**KUTIPAN SUMBER:**
......

Penelitian ini merupakan buah hasil dari penelitian terdahulu, yaitu Jurnal yang berjudul “Surrogate Mother Menurut Hukum Di Indonesia” yang ditulis oleh Nyoman Angga Pandu Wijaya dan I Wayan Novy Purwanto pada tahun 2015 dimana penelitian ini fokus terhadap pembahasan pelaksanaan surrogate mother menurut hukum kesehatan dan hukum perdata di Indonesia.Penelitian ini menghasilkan bahwa “Hukum Indonesia tidak memiliki aturan mengenai pelaksanaan perikatan surrogate mother”. Penelitian selanjutnya itu pada tahun 2019 penelitian yang berjudul “Legal Qonsewuences Surrogate Mother Ditinjau Dari Hukum Pidana” yang ditulis oleh Risa Jaya Wulandari dan I Nyoman Darmadha penulisan ini fokus membahas mengenai akibat hukum dari segi hukum pidana terhadap surrogate mother dalam hukum positif di Indonesia. Penelitian ini menghasilkan bahwa “fenomena surrogate mother ini menimbulkan akibat hukum yakni perbuatan yang termasuk perbuatan pidana dikarenakan bertentangan dengan Perundang-Undangan di Indonesia, dan dikarenakan tidak adanya regulasi yang mengatur secara tegas tentang masalah ini sehingga para pihak yang terlibat tidak mendapatkan kepastian hukum” . Berdasarkan uraian penelitian terdahulu maka penelitian ini berbeda dengan penelitian tersebut. Penelitian ini yang berjudul “Keabsahan Perjanjian Sewa-Rahim (Surrogate Mother) Ditinjau dari Perspektif Hukum Perdata” yang fokus terhadap pembahasan bagaimana keabsahan dari perjanjian sewa rahim apabila ditinjau dari Hukum Perdata serta bagaimana status hukum anak yang dilahirkan melalui perjanjian sewa rahim.

  • 1.2.    Rumusan Masalah

  • 1.    Bagaimanakah keabsahan perjanjian sewa rahim ditinjau dari Hukum Perdata?

  • 2.    Bagaimanakah status hukum anak yang dilahirkan melalui perjanjian sewa rahim (surrogate mother)?

  • 1.3.    Tujuan Penulisan

Untuk mengetahui keabsahan perjanjian sewa rahim ditinjau dari Hukum Perdata dan status hukum anak yang dilahirkan melalui perjanjin sewa rahim (surrogate mother).

  • 2.    Metode Penelitian

Penelitian ini menggunakan metode penelitian hukum normatif, karena melihat dari latar belakang diatas bahwa terjadinya kekosongan norma mengenai perjanjian sewa rahim sehingga dirasa perlu untuk melakukan penelitian secara normatif dengan mengkaji melalui peraturan, literature,

jurnal serta badan hukum lainnya. Pendekatan yang digunakan yaitu Pendekatan Undang-Undang yang mengkaji peraturan yang berkaitan dengan permasalahan yang ada, pendekatan konseptual juga digunakan pada penelitian ini. Pendekatan konseptual adalah pendekatan yang memberikan sudut pandang analisa penyelesaian masalah yang dilihat dari konsep hukum yang mendasarinya. Bahan hukum yang digunakan bahan hukum primer terdiri atas peraturan perundang-undangan, catatan resmi atau risalah dalam pembuatan perundang-undangan serta putusan hakim. Bahan hukum sekunder teridi atas buku hukum, kamus hukum, jurnal hukum serta tinjauan dari putusan hakim. Teknik pengumpulan data studi pustaka digunakan pada penelitian ini, yaitu menggabungkan peraturan-peraturan hukum, buku-buku yang berkaitan dengan perjanjian sewa rahim.

......

**DATA YANG DIBERIKAN:**
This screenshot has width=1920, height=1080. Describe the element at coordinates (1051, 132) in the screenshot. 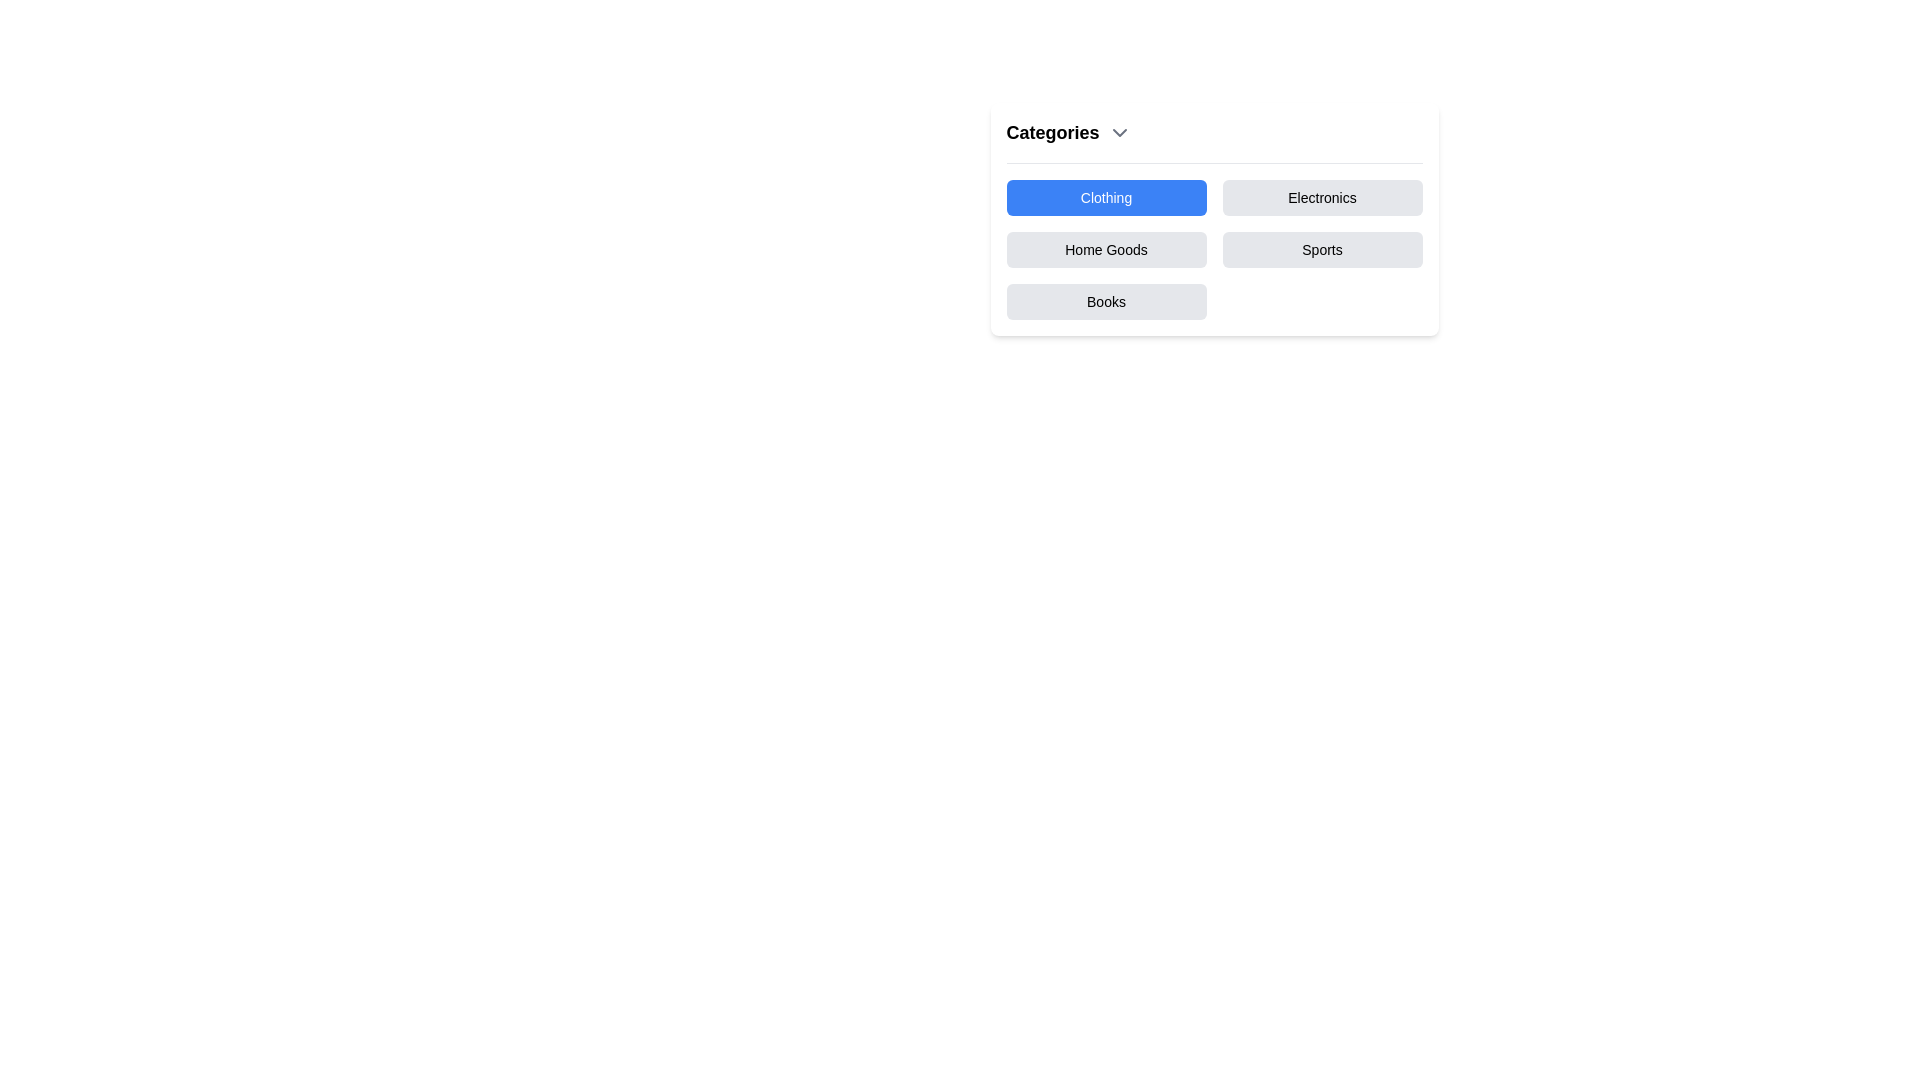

......

**TUGAS 1:**
Sebutkan semua nama penulis penelitian terdahulu yang disebut dalam kutipan tentang sewa rahim.
**TUGAS 2:**
Tuliskan ulang dari kutipan tentang sewa rahim bagian yang dimulai dari "jurnal serta badan" sampai "dengan perjanjian sewa rahim.".

**HASIL TUGAS 1:**
- Nyoman Angga Pandu Wijaya
- I Wayan Novy Purwanto
- Risa Jaya Wulandari
- I Nyoman Darmadha

**HASIL TUGAS 2:**
jurnal serta badan hukum lainnya. Pendekatan yang digunakan yaitu Pendekatan Undang-Undang yang mengkaji peraturan yang berkaitan dengan permasalahan yang ada, pendekatan konseptual juga digunakan pada penelitian ini. Pendekatan konseptual adalah pendekatan yang memberikan sudut pandang analisa penyelesaian masalah yang dilihat dari konsep hukum yang mendasarinya. Bahan hukum yang digunakan bahan hukum primer terdiri atas peraturan perundang-undangan, catatan resmi atau risalah dalam pembuatan perundang-undangan serta putusan hakim. Bahan hukum sekunder teridi atas buku hukum, kamus hukum, jurnal hukum serta tinjauan dari putusan hakim. Teknik pengumpulan data studi pustaka digunakan pada penelitian ini, yaitu menggabungkan peraturan-peraturan hukum, buku-buku yang berkaitan dengan perjanjian sewa rahim.